Aim of the task:
The task calls for every line of the data to be repeated exactly.

[Pixel coordinate grounding data]
----------
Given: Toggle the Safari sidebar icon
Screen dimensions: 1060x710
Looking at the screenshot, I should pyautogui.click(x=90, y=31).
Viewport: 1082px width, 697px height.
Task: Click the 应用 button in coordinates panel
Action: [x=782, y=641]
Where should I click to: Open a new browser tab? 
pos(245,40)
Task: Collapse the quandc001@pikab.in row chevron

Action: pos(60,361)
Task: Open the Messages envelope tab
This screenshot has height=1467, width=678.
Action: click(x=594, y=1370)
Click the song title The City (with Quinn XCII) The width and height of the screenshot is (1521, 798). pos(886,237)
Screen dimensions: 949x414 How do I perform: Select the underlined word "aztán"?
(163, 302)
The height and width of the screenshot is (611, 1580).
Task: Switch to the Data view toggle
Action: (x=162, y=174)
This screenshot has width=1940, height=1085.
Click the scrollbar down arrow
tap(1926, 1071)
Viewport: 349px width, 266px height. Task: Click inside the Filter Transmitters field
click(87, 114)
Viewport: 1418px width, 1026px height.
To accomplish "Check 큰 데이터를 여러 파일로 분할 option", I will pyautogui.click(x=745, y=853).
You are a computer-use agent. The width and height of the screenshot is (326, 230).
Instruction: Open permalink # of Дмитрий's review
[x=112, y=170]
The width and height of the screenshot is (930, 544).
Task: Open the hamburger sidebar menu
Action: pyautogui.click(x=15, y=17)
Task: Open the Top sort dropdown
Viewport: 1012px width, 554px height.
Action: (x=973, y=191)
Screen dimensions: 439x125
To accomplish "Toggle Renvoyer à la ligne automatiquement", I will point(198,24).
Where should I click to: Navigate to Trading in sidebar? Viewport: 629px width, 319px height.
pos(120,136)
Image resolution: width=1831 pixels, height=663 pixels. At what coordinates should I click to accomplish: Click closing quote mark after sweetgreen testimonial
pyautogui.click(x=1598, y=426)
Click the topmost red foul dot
----------
Exercise result:
Given: Toggle the Safari sidebar icon
Screen dimensions: 1060x710
Looking at the screenshot, I should pyautogui.click(x=90, y=31).
Viewport: 1082px width, 697px height.
Task: Click the 应用 button in coordinates panel
Action: [x=782, y=641]
Where should I click to: Open a new browser tab? 
pos(245,40)
Task: Collapse the quandc001@pikab.in row chevron

Action: pos(60,361)
Task: Open the Messages envelope tab
This screenshot has height=1467, width=678.
Action: click(x=594, y=1370)
Click the song title The City (with Quinn XCII) The width and height of the screenshot is (1521, 798). pos(886,237)
Screen dimensions: 949x414 How do I perform: Select the underlined word "aztán"?
(163, 302)
The height and width of the screenshot is (611, 1580).
Task: Switch to the Data view toggle
Action: (x=162, y=174)
This screenshot has width=1940, height=1085.
Click the scrollbar down arrow
tap(1926, 1071)
Viewport: 349px width, 266px height. Task: Click inside the Filter Transmitters field
click(87, 114)
Viewport: 1418px width, 1026px height.
To accomplish "Check 큰 데이터를 여러 파일로 분할 option", I will pyautogui.click(x=745, y=853).
You are a computer-use agent. The width and height of the screenshot is (326, 230).
Instruction: Open permalink # of Дмитрий's review
[x=112, y=170]
The width and height of the screenshot is (930, 544).
Task: Open the hamburger sidebar menu
Action: pyautogui.click(x=15, y=17)
Task: Open the Top sort dropdown
Viewport: 1012px width, 554px height.
Action: (x=973, y=191)
Screen dimensions: 439x125
To accomplish "Toggle Renvoyer à la ligne automatiquement", I will point(198,24).
Where should I click to: Navigate to Trading in sidebar? Viewport: 629px width, 319px height.
pos(120,136)
Image resolution: width=1831 pixels, height=663 pixels. At what coordinates should I click to accomplish: Click closing quote mark after sweetgreen testimonial
pyautogui.click(x=1598, y=426)
Click the topmost red foul dot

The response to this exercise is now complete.